The second reason I enjoyed this post is that instead of the usual 'why you should blog' arguments, we get a list of perverse reasons why you should not blog - so that of course if you 'don't want improved rankings' or if you 'want to be limited by someone else's rules', then you should certainly not blog. The post title isn't misleading, but does turn out to be ironic. The blogger makes his points very clearly, but in an original way that gets people thinking.

What do you think about 'controversial' blog post titles? Do they catch your eye? Do you know what kinds of blog post titles will work for the readers you want to attract to your blog?

Friday, 1 June 2012

Featured blogger: Tara Hogan

Illustrator, designer and yoga teacher Tara Hogan was expecting a baby when I was pestering her with emails about 'Blogging for Creatives' - sorry about that, Tara! Baby John was born in March this year and has already appeared on Tara's blog, Ink+Wit...
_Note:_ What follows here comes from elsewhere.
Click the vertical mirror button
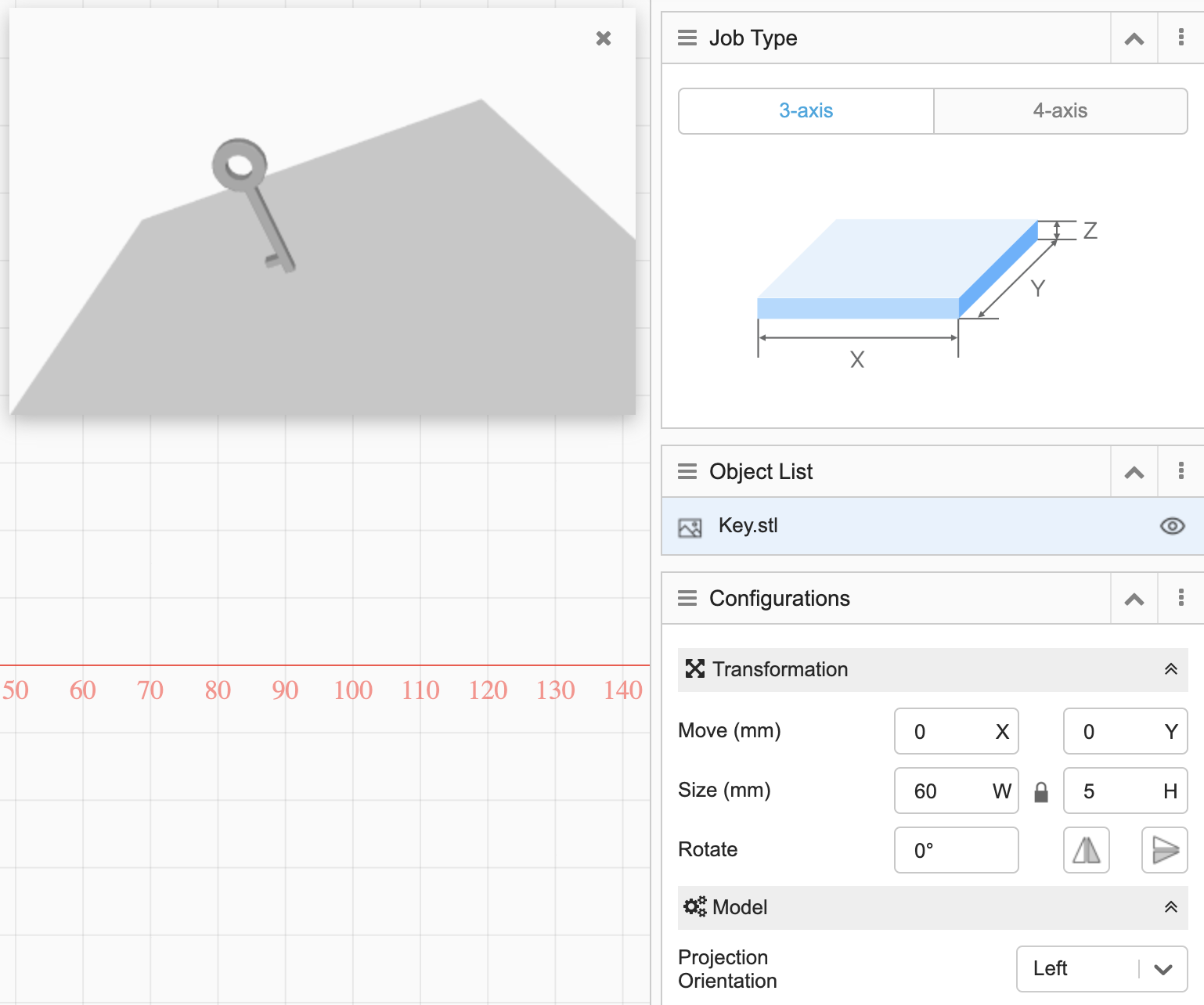Screen dimensions: 1204x1005 pos(1164,850)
Ink+Wit is both a blog and a business, and Tara is a great example of how a blog doesn't exist in a vacuum - far from it! Take a look at the side bar of her blog and you will find links to dozens, if not hundreds of blogs: Illustration, Yoga, Vegan, Interior Spaces, Inspiration and more. This gal is well connected to the blogosphere, and has been featured and interviewed on many other sites about how she got into blogging, her motivations and inspirations. Read a 2008 interview with her here on Decor8.

Tara's main site is the shop at As well as the blog (which incidentally is a Blogger blog like this one), Ink+Wit can be found in many other social places including Pinterest (Tara has some gorgeous boards, take a look!) and various blog directories. Tara is also on Twitter.

Tara Hogan of Ink + Wit on Pinterest

Staying connected to other blogs and around the social web is important for getting your blog known and read. This blog is only a couple of weeks old, so I have plenty to do to get it better connected. Experienced bloggers like Tara can teach us all a lot about what it takes to create and maintain a great blog!